William Francis Hillebrand | |
Birth Date: | 12 December 1853 |
Birth Place: | Honolulu, Kingdom of Hawaii |
Nationality: | American |
Death Place: | United States |
Field: | geochemistry |
Work Institution: | United States Geological Survey National Bureau of Standards |
Alma Mater: | University of Heidelberg |
William Francis Hillebrand (December 12, 1853 – February 7, 1925) was an American chemist.
He was the son of the renowned botanist William Hillebrand.He studied at Cornell University[1] and then in Germany at the University of Heidelberg where he received his Ph.D. in 1875. He then worked with Robert Bunsen for two semesters.
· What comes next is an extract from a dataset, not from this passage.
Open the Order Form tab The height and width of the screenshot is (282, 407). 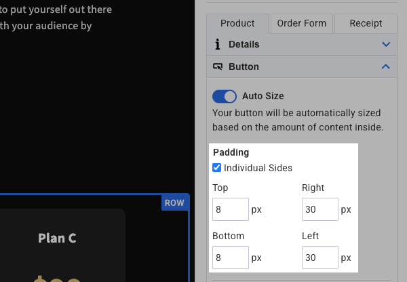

His research on metallic cerium, which he together with Thomas Norton obtained first in 1872, started his academic career.
He studied organic chemistry for three semesters with Wilhelm Rudolph Fittig at the University of Strasbourg, but changed to geochemistry and metallurgy by studying at the Freiberg Mining Academy. After returning home to the United States in 1878, he opened an assay office in Leadville, Colorado, in 1879, and then started working as a chemist at the United States Geological Survey in 1880. That year he was sent to Denver to establish a chemical laboratory for the Rocky Mountain Division of the Survey. For five years he remained in charge of this laboratory, and then was transferred to the chief laboratory in Washington. He changed to the National Bureau of Standards in 1909 where he was chief chemist.[1]
He was professor of general chemistry and physics at the National College of Pharmacy, from 1892 to 1910; president of the American Chemical Society in 1906; and in 1908 he became editor of the Journal of Industrial and Engineering Chemistry. He was the author of several books on chemical subjects.[1]
His son was the professor of English literature Harold Newcomb Hillebrand (1887–1953).
During an analysis of the uranium containing mineral uranite he discovered that a gas evolved. He identified this gas by spectroscopic methods to be nitrogen. Several years later in 1895 William Ramsay did similar experiments with uranium containing minerals and discovered by similar methods that the gas was a mixture of argon and helium which until then had only been detected in the corona of stars.
A reexamination by Ramsay of Hillebrand's samples showed that the gas from uranite contained a large amount of nitrogen.
Hillebrand was elected to the American Philosophical Society in 1906 and the United States National Academy of Sciences in 1908.[2] [3] The Chemical Society of Washington, a division of the American Chemical Society, awards the Hillebrand Prize Award each year for "original contributions to the science of chemistry".[4] The award was first given in 1925.[5]